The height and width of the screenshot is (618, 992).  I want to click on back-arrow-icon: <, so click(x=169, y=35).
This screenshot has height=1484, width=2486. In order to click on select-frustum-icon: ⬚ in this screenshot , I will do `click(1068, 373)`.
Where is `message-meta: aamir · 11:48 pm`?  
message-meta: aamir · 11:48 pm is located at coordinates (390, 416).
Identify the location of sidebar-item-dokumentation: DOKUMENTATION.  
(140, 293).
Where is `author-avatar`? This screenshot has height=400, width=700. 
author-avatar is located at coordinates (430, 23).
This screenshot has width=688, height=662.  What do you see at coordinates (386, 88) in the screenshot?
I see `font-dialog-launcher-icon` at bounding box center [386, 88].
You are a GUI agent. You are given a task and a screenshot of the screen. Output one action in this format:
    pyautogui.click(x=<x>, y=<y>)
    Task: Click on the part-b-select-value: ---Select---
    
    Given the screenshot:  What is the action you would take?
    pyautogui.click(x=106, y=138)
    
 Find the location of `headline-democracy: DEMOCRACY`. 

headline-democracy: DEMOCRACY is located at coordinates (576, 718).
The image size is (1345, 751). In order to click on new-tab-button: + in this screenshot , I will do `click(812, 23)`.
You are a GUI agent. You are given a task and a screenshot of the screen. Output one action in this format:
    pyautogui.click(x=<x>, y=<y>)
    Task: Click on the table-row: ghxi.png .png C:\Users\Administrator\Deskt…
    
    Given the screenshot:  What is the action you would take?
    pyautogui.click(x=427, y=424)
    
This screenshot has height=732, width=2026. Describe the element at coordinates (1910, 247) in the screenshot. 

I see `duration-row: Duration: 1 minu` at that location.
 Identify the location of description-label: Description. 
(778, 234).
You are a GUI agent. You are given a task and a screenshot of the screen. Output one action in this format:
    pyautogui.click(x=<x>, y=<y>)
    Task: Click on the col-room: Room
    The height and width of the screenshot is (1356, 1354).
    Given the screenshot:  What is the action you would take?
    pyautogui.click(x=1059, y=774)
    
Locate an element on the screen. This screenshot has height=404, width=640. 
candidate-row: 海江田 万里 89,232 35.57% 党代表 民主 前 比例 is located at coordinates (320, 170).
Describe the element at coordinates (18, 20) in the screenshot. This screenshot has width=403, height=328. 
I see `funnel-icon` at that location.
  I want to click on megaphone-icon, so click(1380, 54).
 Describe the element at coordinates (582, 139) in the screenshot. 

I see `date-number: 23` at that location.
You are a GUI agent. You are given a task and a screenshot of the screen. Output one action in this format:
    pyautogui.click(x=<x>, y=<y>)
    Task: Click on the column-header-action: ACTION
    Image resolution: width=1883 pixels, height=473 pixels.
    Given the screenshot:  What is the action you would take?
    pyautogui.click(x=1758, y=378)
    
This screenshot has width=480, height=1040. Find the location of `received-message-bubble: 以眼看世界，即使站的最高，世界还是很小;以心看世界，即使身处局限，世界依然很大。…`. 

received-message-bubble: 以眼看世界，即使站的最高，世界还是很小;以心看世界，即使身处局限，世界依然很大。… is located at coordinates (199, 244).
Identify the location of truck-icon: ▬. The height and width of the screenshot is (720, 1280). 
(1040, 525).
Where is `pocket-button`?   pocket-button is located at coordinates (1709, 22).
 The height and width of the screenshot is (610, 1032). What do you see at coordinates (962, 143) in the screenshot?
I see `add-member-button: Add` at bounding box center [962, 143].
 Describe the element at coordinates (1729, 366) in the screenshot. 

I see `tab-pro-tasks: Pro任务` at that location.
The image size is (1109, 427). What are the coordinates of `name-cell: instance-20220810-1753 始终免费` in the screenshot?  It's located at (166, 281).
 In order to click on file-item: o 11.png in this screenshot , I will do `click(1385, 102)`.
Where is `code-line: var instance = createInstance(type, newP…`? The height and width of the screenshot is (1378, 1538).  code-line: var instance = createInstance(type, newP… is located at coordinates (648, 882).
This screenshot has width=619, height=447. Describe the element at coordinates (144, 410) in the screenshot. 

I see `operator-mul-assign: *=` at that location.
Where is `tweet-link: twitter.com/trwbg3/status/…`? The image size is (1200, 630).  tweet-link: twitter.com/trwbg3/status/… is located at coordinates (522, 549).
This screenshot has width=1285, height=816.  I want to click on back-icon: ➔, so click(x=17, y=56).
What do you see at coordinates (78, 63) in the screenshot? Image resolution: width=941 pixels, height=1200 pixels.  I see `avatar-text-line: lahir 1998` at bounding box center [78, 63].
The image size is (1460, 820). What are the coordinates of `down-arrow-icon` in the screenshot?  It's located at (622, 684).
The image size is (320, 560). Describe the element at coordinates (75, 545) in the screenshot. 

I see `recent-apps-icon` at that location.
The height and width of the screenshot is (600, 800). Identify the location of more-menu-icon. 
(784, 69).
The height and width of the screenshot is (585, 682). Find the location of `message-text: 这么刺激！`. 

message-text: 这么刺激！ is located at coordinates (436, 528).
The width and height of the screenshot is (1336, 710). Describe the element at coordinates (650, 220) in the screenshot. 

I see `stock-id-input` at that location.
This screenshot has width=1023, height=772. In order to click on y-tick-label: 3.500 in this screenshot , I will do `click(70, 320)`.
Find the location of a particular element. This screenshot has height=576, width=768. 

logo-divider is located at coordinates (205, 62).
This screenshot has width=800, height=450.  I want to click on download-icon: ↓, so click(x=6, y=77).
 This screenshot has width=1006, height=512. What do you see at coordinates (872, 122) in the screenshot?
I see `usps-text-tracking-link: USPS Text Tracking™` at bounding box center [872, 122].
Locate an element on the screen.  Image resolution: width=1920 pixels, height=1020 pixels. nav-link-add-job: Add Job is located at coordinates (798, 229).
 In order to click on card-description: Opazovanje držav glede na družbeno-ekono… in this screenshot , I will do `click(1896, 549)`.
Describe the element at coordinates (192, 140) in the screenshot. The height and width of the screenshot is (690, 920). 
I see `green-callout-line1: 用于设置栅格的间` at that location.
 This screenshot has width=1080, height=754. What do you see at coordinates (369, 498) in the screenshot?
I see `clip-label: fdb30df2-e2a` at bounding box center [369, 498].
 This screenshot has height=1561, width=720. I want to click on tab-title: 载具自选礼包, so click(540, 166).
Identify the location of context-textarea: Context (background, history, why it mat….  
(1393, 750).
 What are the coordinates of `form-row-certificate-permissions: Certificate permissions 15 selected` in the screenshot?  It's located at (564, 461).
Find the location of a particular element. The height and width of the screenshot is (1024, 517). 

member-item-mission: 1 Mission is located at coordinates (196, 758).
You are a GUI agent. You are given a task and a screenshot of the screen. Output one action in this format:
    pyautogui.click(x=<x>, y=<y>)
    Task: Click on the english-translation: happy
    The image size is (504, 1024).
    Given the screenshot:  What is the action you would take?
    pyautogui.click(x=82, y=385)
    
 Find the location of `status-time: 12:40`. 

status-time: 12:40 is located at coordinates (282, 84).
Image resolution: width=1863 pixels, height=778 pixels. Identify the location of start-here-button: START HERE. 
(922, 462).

(YOUR TASK)
Reproduce all of the items above, switching every instance of "GUI agent" to "interface agent" and leaving everything else unchanged.

(OUTPUT OF THE EXERCISE)
The height and width of the screenshot is (618, 992).  I want to click on back-arrow-icon: <, so click(x=169, y=35).
This screenshot has height=1484, width=2486. In order to click on select-frustum-icon: ⬚ in this screenshot , I will do `click(1068, 373)`.
Where is `message-meta: aamir · 11:48 pm`?  
message-meta: aamir · 11:48 pm is located at coordinates (390, 416).
Identify the location of sidebar-item-dokumentation: DOKUMENTATION.  
(140, 293).
Where is `author-avatar`? This screenshot has height=400, width=700. 
author-avatar is located at coordinates (430, 23).
This screenshot has width=688, height=662.  What do you see at coordinates (386, 88) in the screenshot?
I see `font-dialog-launcher-icon` at bounding box center [386, 88].
You are a interface agent. You are given a task and a screenshot of the screen. Output one action in this format:
    pyautogui.click(x=<x>, y=<y>)
    Task: Click on the part-b-select-value: ---Select---
    
    Given the screenshot:  What is the action you would take?
    pyautogui.click(x=106, y=138)
    
 Find the location of `headline-democracy: DEMOCRACY`. 

headline-democracy: DEMOCRACY is located at coordinates (576, 718).
The image size is (1345, 751). In order to click on new-tab-button: + in this screenshot , I will do `click(812, 23)`.
You are a interface agent. You are given a task and a screenshot of the screen. Output one action in this format:
    pyautogui.click(x=<x>, y=<y>)
    Task: Click on the table-row: ghxi.png .png C:\Users\Administrator\Deskt…
    
    Given the screenshot:  What is the action you would take?
    pyautogui.click(x=427, y=424)
    
This screenshot has height=732, width=2026. Describe the element at coordinates (1910, 247) in the screenshot. 

I see `duration-row: Duration: 1 minu` at that location.
 Identify the location of description-label: Description. 
(778, 234).
You are a interface agent. You are given a task and a screenshot of the screen. Output one action in this format:
    pyautogui.click(x=<x>, y=<y>)
    Task: Click on the col-room: Room
    The height and width of the screenshot is (1356, 1354).
    Given the screenshot:  What is the action you would take?
    pyautogui.click(x=1059, y=774)
    
Locate an element on the screen. This screenshot has height=404, width=640. 
candidate-row: 海江田 万里 89,232 35.57% 党代表 民主 前 比例 is located at coordinates (320, 170).
Describe the element at coordinates (18, 20) in the screenshot. This screenshot has width=403, height=328. 
I see `funnel-icon` at that location.
  I want to click on megaphone-icon, so click(1380, 54).
 Describe the element at coordinates (582, 139) in the screenshot. 

I see `date-number: 23` at that location.
You are a interface agent. You are given a task and a screenshot of the screen. Output one action in this format:
    pyautogui.click(x=<x>, y=<y>)
    Task: Click on the column-header-action: ACTION
    Image resolution: width=1883 pixels, height=473 pixels.
    Given the screenshot:  What is the action you would take?
    pyautogui.click(x=1758, y=378)
    
This screenshot has width=480, height=1040. Find the location of `received-message-bubble: 以眼看世界，即使站的最高，世界还是很小;以心看世界，即使身处局限，世界依然很大。…`. 

received-message-bubble: 以眼看世界，即使站的最高，世界还是很小;以心看世界，即使身处局限，世界依然很大。… is located at coordinates (199, 244).
Identify the location of truck-icon: ▬. The height and width of the screenshot is (720, 1280). 
(1040, 525).
Where is `pocket-button`?   pocket-button is located at coordinates (1709, 22).
 The height and width of the screenshot is (610, 1032). What do you see at coordinates (962, 143) in the screenshot?
I see `add-member-button: Add` at bounding box center [962, 143].
 Describe the element at coordinates (1729, 366) in the screenshot. 

I see `tab-pro-tasks: Pro任务` at that location.
The image size is (1109, 427). What are the coordinates of `name-cell: instance-20220810-1753 始终免费` in the screenshot?  It's located at (166, 281).
 In order to click on file-item: o 11.png in this screenshot , I will do `click(1385, 102)`.
Where is `code-line: var instance = createInstance(type, newP…`? The height and width of the screenshot is (1378, 1538).  code-line: var instance = createInstance(type, newP… is located at coordinates (648, 882).
This screenshot has width=619, height=447. Describe the element at coordinates (144, 410) in the screenshot. 

I see `operator-mul-assign: *=` at that location.
Where is `tweet-link: twitter.com/trwbg3/status/…`? The image size is (1200, 630).  tweet-link: twitter.com/trwbg3/status/… is located at coordinates (522, 549).
This screenshot has width=1285, height=816.  I want to click on back-icon: ➔, so click(x=17, y=56).
What do you see at coordinates (78, 63) in the screenshot? Image resolution: width=941 pixels, height=1200 pixels.  I see `avatar-text-line: lahir 1998` at bounding box center [78, 63].
The image size is (1460, 820). What are the coordinates of `down-arrow-icon` in the screenshot?  It's located at (622, 684).
The image size is (320, 560). Describe the element at coordinates (75, 545) in the screenshot. 

I see `recent-apps-icon` at that location.
The height and width of the screenshot is (600, 800). Identify the location of more-menu-icon. 
(784, 69).
The height and width of the screenshot is (585, 682). Find the location of `message-text: 这么刺激！`. 

message-text: 这么刺激！ is located at coordinates (436, 528).
The width and height of the screenshot is (1336, 710). Describe the element at coordinates (650, 220) in the screenshot. 

I see `stock-id-input` at that location.
This screenshot has width=1023, height=772. In order to click on y-tick-label: 3.500 in this screenshot , I will do `click(70, 320)`.
Find the location of a particular element. This screenshot has height=576, width=768. 

logo-divider is located at coordinates (205, 62).
This screenshot has width=800, height=450.  I want to click on download-icon: ↓, so click(x=6, y=77).
 This screenshot has width=1006, height=512. What do you see at coordinates (872, 122) in the screenshot?
I see `usps-text-tracking-link: USPS Text Tracking™` at bounding box center [872, 122].
Locate an element on the screen.  Image resolution: width=1920 pixels, height=1020 pixels. nav-link-add-job: Add Job is located at coordinates (798, 229).
 In order to click on card-description: Opazovanje držav glede na družbeno-ekono… in this screenshot , I will do `click(1896, 549)`.
Describe the element at coordinates (192, 140) in the screenshot. The height and width of the screenshot is (690, 920). 
I see `green-callout-line1: 用于设置栅格的间` at that location.
 This screenshot has width=1080, height=754. What do you see at coordinates (369, 498) in the screenshot?
I see `clip-label: fdb30df2-e2a` at bounding box center [369, 498].
 This screenshot has height=1561, width=720. I want to click on tab-title: 载具自选礼包, so click(540, 166).
Identify the location of context-textarea: Context (background, history, why it mat….  
(1393, 750).
 What are the coordinates of `form-row-certificate-permissions: Certificate permissions 15 selected` in the screenshot?  It's located at (564, 461).
Find the location of a particular element. The height and width of the screenshot is (1024, 517). 

member-item-mission: 1 Mission is located at coordinates (196, 758).
You are a interface agent. You are given a task and a screenshot of the screen. Output one action in this format:
    pyautogui.click(x=<x>, y=<y>)
    Task: Click on the english-translation: happy
    The image size is (504, 1024).
    Given the screenshot:  What is the action you would take?
    pyautogui.click(x=82, y=385)
    
 Find the location of `status-time: 12:40`. 

status-time: 12:40 is located at coordinates (282, 84).
Image resolution: width=1863 pixels, height=778 pixels. Identify the location of start-here-button: START HERE. 
(922, 462).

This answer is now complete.